Bodily Defenses Image Map
Sunburn
Overview:
What happens when the sun hits your skin?  Either you get tanned or you get burned.  Why do some people tan while other people burn?  How does sunscreen help?  What happens when you have prolonged exposure to the sun?  What the sun does to your skin is very important because the skin is your first line of defense!

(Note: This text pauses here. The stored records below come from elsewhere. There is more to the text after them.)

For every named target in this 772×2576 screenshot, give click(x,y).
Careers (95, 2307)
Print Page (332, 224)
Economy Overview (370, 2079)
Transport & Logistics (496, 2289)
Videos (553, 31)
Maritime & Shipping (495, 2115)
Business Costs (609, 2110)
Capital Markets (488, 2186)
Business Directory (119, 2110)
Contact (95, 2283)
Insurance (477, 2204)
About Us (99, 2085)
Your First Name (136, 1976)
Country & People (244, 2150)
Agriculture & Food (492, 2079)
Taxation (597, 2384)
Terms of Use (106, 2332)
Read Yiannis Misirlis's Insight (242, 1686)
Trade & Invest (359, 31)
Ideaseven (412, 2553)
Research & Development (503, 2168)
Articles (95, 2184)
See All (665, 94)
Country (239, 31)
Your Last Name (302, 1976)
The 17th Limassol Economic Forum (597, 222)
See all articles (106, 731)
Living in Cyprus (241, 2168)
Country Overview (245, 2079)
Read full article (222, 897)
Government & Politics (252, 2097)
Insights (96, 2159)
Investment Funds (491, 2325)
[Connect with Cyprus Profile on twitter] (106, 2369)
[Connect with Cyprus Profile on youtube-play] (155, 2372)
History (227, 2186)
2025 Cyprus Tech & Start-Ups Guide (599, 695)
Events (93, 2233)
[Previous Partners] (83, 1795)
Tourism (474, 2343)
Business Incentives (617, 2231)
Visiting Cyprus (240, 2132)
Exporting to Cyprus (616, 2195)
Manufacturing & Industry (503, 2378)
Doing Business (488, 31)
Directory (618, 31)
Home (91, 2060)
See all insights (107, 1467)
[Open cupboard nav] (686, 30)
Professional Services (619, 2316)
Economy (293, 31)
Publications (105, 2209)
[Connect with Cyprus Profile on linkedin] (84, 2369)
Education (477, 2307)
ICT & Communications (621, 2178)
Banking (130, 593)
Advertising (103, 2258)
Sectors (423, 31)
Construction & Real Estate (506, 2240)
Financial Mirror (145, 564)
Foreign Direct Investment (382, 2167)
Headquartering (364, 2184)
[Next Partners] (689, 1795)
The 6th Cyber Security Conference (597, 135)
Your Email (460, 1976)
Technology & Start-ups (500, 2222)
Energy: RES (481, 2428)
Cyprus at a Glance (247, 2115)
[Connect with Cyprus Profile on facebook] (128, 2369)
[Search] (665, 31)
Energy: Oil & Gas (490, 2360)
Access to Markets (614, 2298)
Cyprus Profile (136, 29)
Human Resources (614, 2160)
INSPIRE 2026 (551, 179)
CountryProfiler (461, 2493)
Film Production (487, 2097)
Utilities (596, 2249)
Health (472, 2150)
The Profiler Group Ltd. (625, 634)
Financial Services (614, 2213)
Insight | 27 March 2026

What the sun does to your skin:
Sunburn is caused by ultraviolet light from the sun. These rays activate melanin, which is the body's protective pigment against the sun, and turn the melanin brown. This creates a tan.  Radiation has to hit something in order to dissipate its energy.  Melanin provides target molecules that safely absorb radiation energy.  However, sometimes the body can't handle the amount of rays that the sun is giving off.  In this case, the sun will actually burn the skin - a sunburn!

What causes your skin to be red from a sunburn?

Everyone knows that you get a sunburn from being outside too long.  What is happening under your skin to allow you to burn? Don't confuse a sunburn with a burn that you will get from a fire, because they are different.  The red color is partly because of increased blood flow to the injured area.  When cells' membranes are damaged, certain chemicals leak out.  Two of these are histamine and bradykinin, which are peptides that cause the blood vessels to dilate.  As we have learned, this reaction is common when a part of the body has been injured.  Also, the body will begin certain inflammatory processes, which causes the pain and soreness felt as your body attempts to heal itself.  When a burn is severe, you can actually have blisters, caused by the movement of protective cells in the blood to the extremely injured areas.